# [DOCUMENT TEXT]
──────
ASML’s multiplier effect on the rest of the semiconductor industry
The long-term growth of the semiconductor industry is the result of the principle that the power, cost and time required for every computation on a digital electronic device can be reduced by shrinking the size of transistors on chips. In 2013, chip-makers routinely produced electronic chip features with conducting line sizes of 28 nm, compared to typical line sizes of 10, 000 nm in the early 1970s, resulting in an increase in the number of transistors on leading chips from several thousand to over two billion. This trend was first observed by Intel co-founder Gordon Moore in 1965, and is referred to as ‘Moore’s Law’. Moore’s Law has resulted in our information society with fast wired and wireless communications – built on affordable chips.
ASML is uniquely positioned in the semiconductor industry; our focus on innovation with partners and highly skilled employees has a direct effect on the technological possibilities for our customers (and their customers as well). By optimizing value for ourselves, we increase value for the rest of the semiconductor industry – our multiplier effect.
──────
# [SOURCE INFORMATION]
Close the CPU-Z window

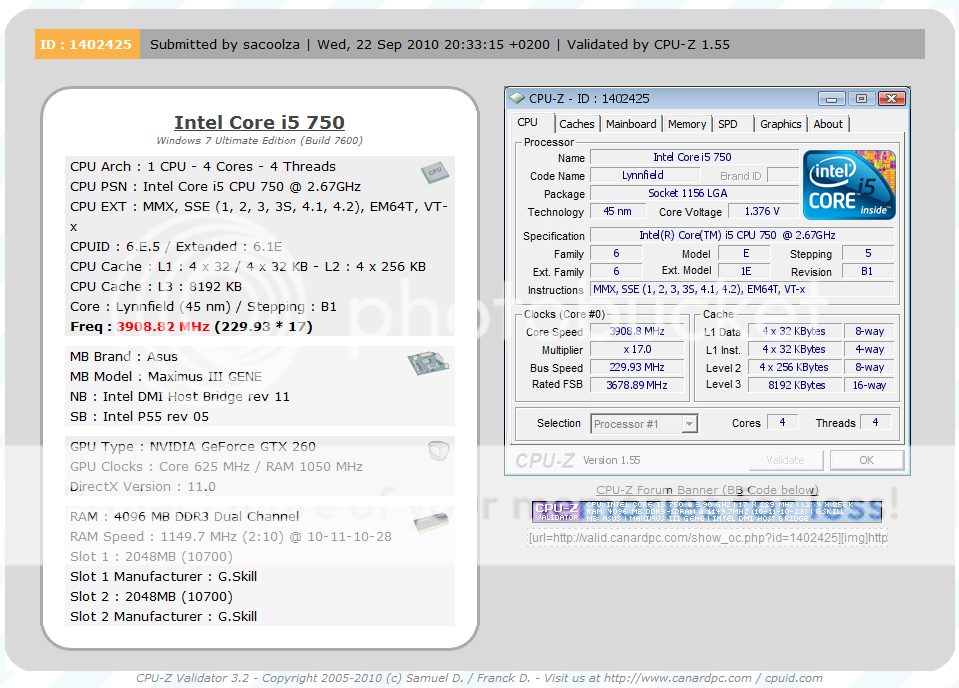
──────
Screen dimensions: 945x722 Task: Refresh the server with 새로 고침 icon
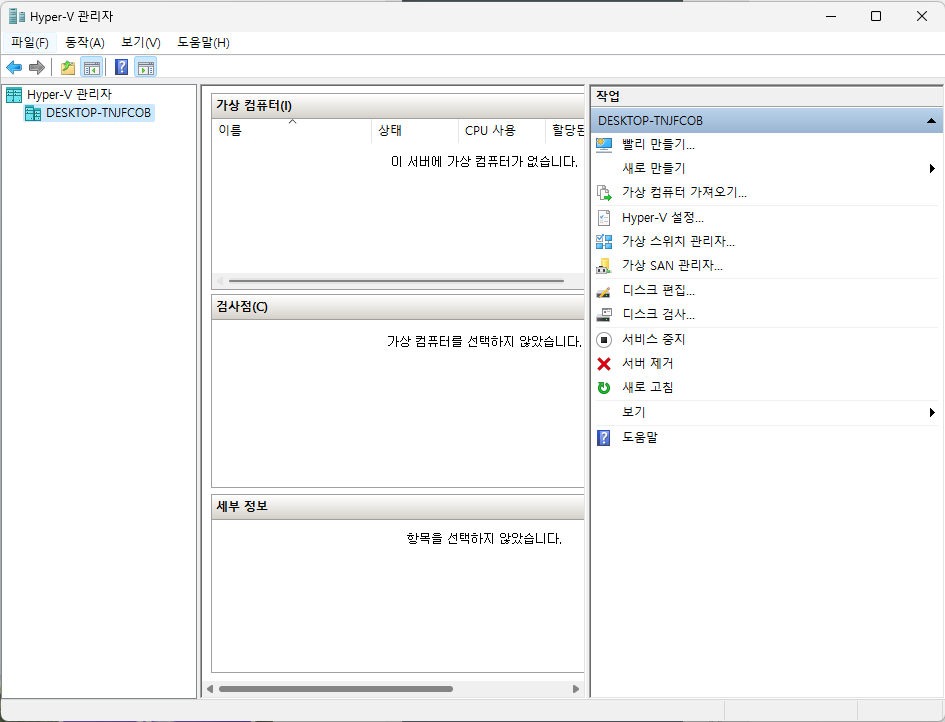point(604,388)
──────
# [EXPLORE THE MATERIAL]
A) Using the ASML passage, answer these questions:
(i) In what year did chip-makers routinely produce features with conducting line sizes of 28 nm?
(ii) Who first observed the trend known as Moore's Law, and in what year?
(iii) What does ASML call the effect by which optimizing value for itself increases value for the rest of the semiconductor industry?
B) List every quantity that the ASML passage says can be reduced for each computation on a digital electronic device by shrinking transistors.
The data above come from a different source than the ASML passage.

# [ACTIVITY ANSWERS]
A)
(i) 2013
(ii) Intel co-founder Gordon Moore, in 1965
(iii) Its multiplier effect

B) Power, cost, time